But our time and attention far disproportionately showered on one child can be quite confusing to “siblings”.

So let’s brainstorm together.

What can we do now, over this summer, and beyond to show each child how important and worthy of our attention they are? I’ll give you my ideas and I hope you comment with yours.

  • Invite each child on a separate “date” with you. Forge new memories as you participate in activities of each child’s interests. Your undivided attention will speak volumes.
  • Create a picture memory book or short biography of each child, with the help of each child if he or she is interested. This can be as simple as journaling the child’s birth story, milestones, accomplishments, and interests. Each child will recognize his own story and understand that you think it is significant.
  • Recognize each child’s accomplishments. You can celebrate positive behavior, progress in recreational activities, and improvement in school.

What can we do to help “siblings” identify and cope with their feelings?

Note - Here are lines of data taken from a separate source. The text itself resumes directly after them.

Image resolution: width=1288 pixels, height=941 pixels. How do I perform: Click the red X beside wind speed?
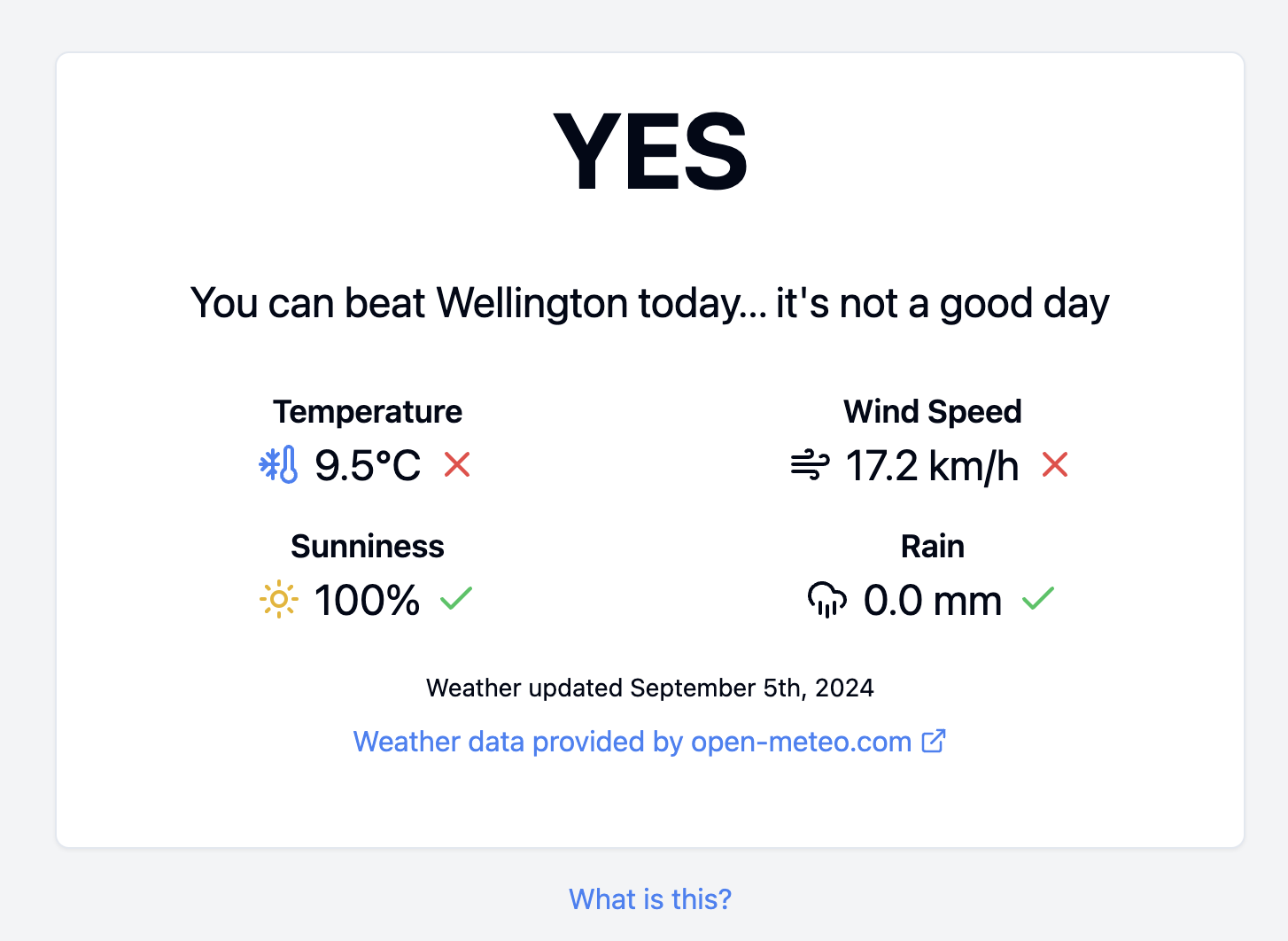coord(1055,464)
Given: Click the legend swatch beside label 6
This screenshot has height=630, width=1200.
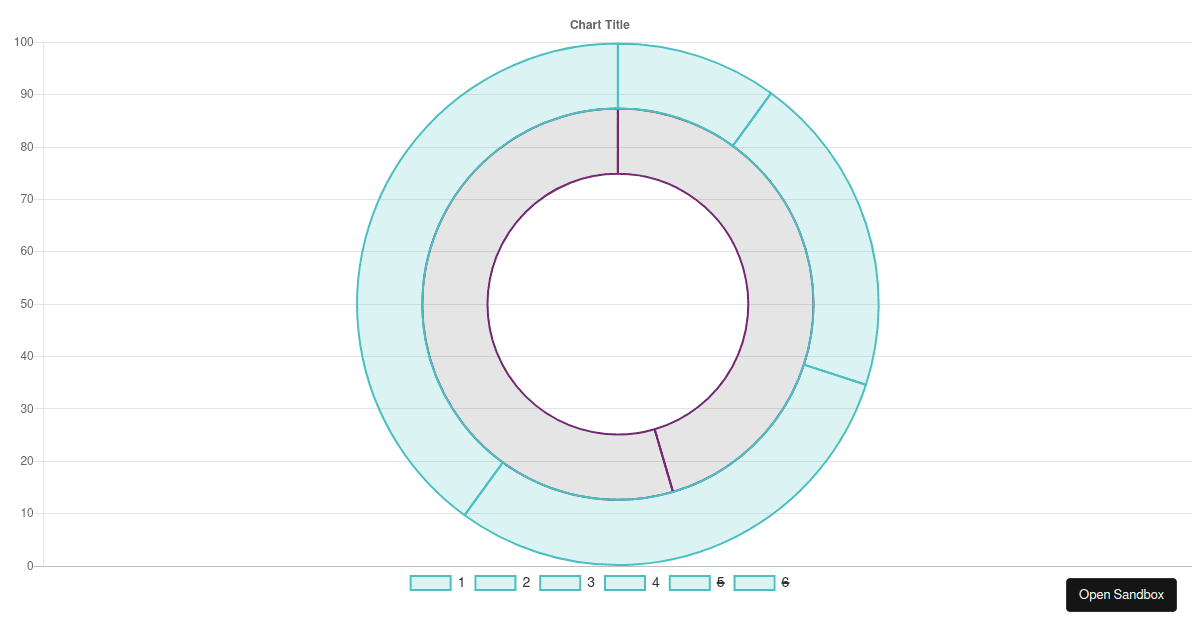Looking at the screenshot, I should coord(755,583).
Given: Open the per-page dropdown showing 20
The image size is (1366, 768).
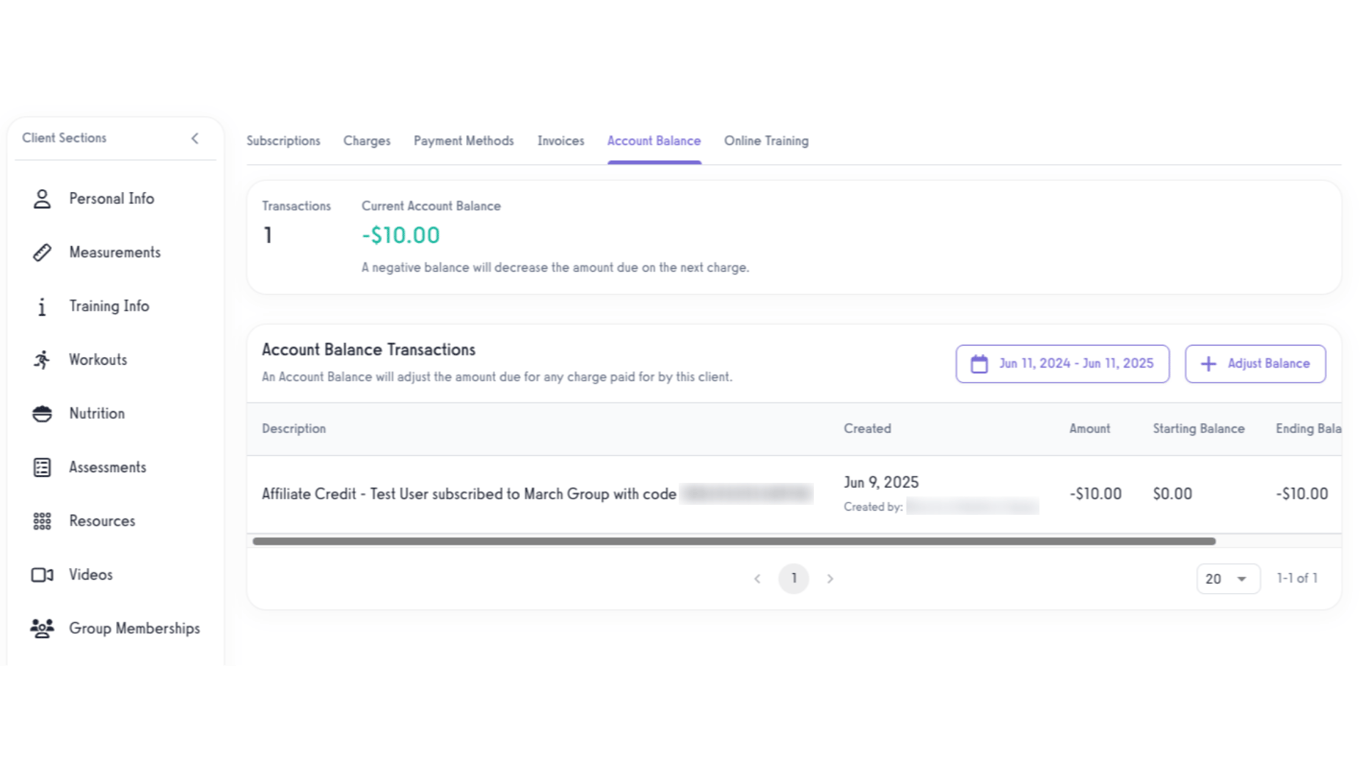Looking at the screenshot, I should [x=1228, y=578].
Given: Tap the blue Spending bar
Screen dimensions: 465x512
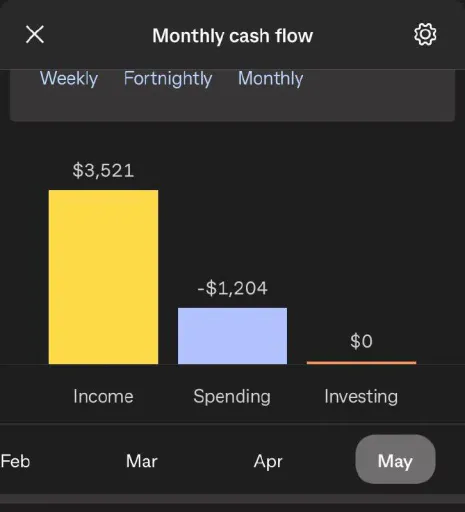Looking at the screenshot, I should click(x=232, y=336).
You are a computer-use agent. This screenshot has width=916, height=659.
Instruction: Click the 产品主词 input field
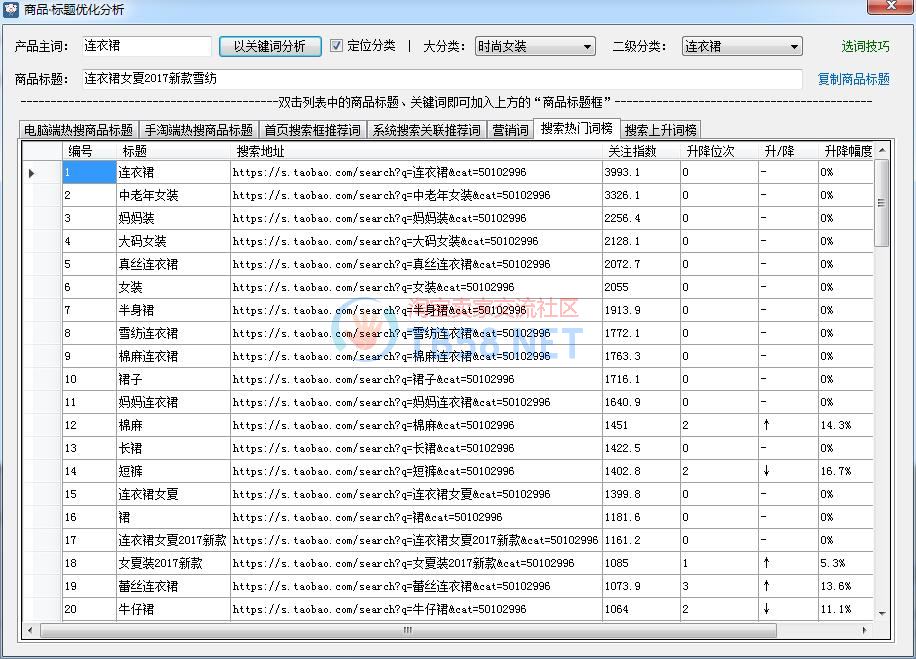coord(146,46)
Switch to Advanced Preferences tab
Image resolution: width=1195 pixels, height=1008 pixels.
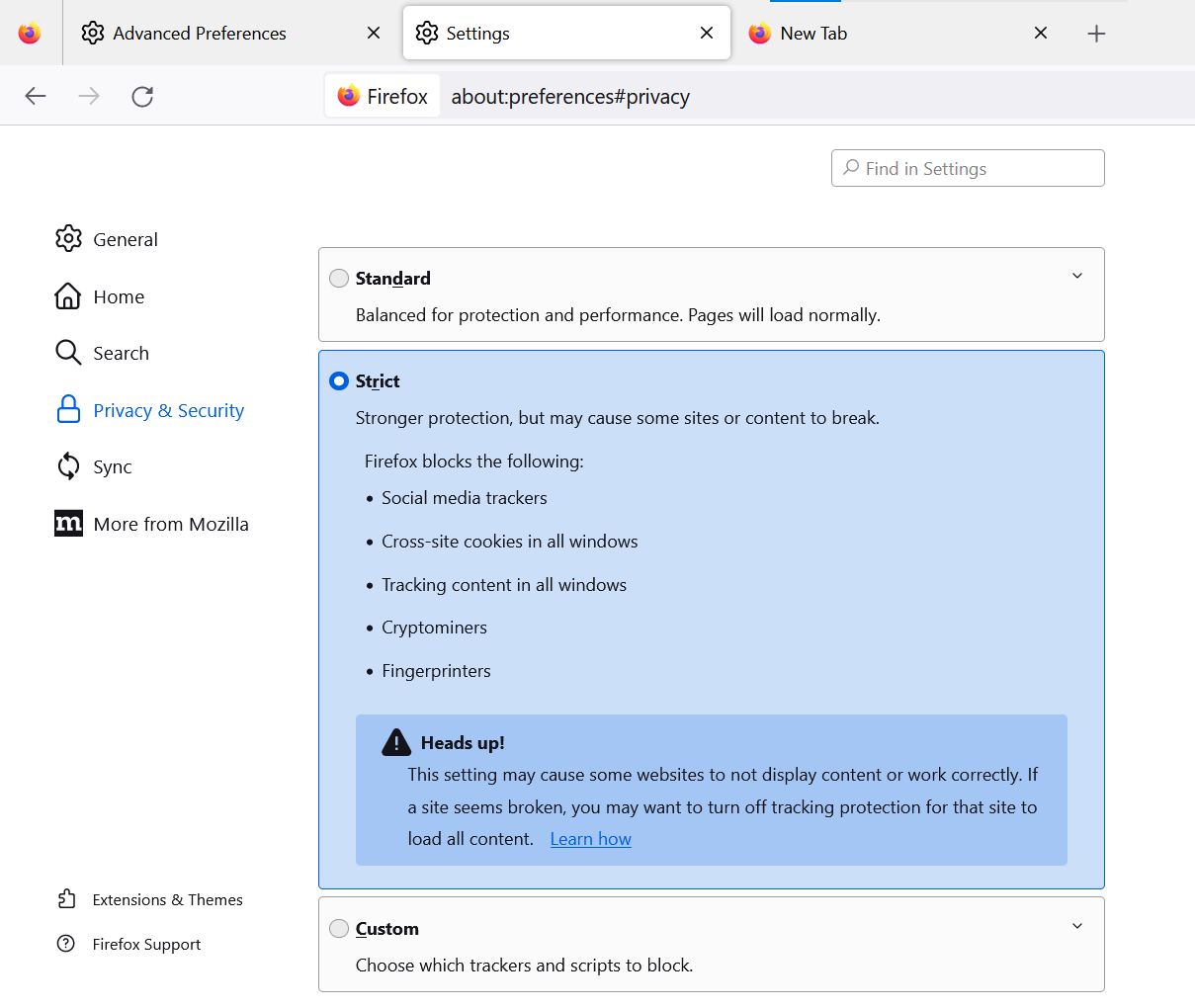(x=200, y=34)
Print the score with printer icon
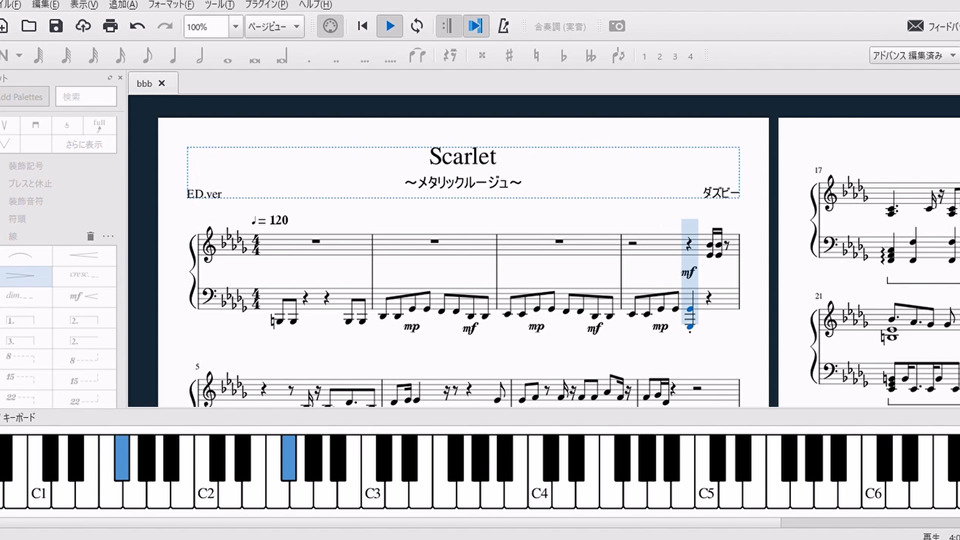The image size is (960, 540). pos(110,26)
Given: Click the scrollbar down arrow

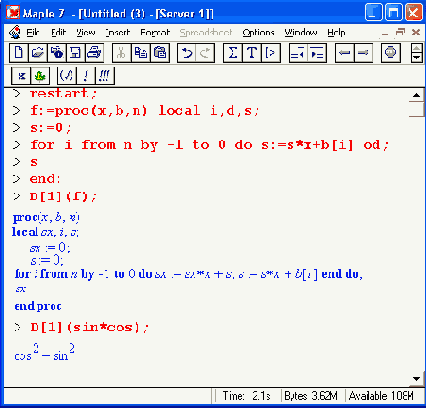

  • Consider encouraging “siblings” to attend a summer camp for siblings of children with special needs.
  • If you haven’t already, connect with other families who have children with disabilities. The “siblings” can share feelings and can understand they aren’t the only ones to have a sibling with special needs.
  • Ask your child with a visual impairment to describe her experience with no or minimal sight to her siblings. Additionally, each “sibling” can wear a blindfold while engaging in an activity and the child with a visual impairment can teach her sibling how to accomplish the task without sight. The sighted siblings will learn that their visually impaired sibling requires more direct instruction, which feels like more attention.
  • Remember to talk with “siblings” about their feelings (including adoration, protectiveness, worry, anxiety, embarrassment, fear, resentment, jealousy, and anger) toward the child with a disability and don’t hesitate to seek professional counseling for “siblings” and the entire family if needed.

As always, I would love your thoughts and suggestions. We need each other.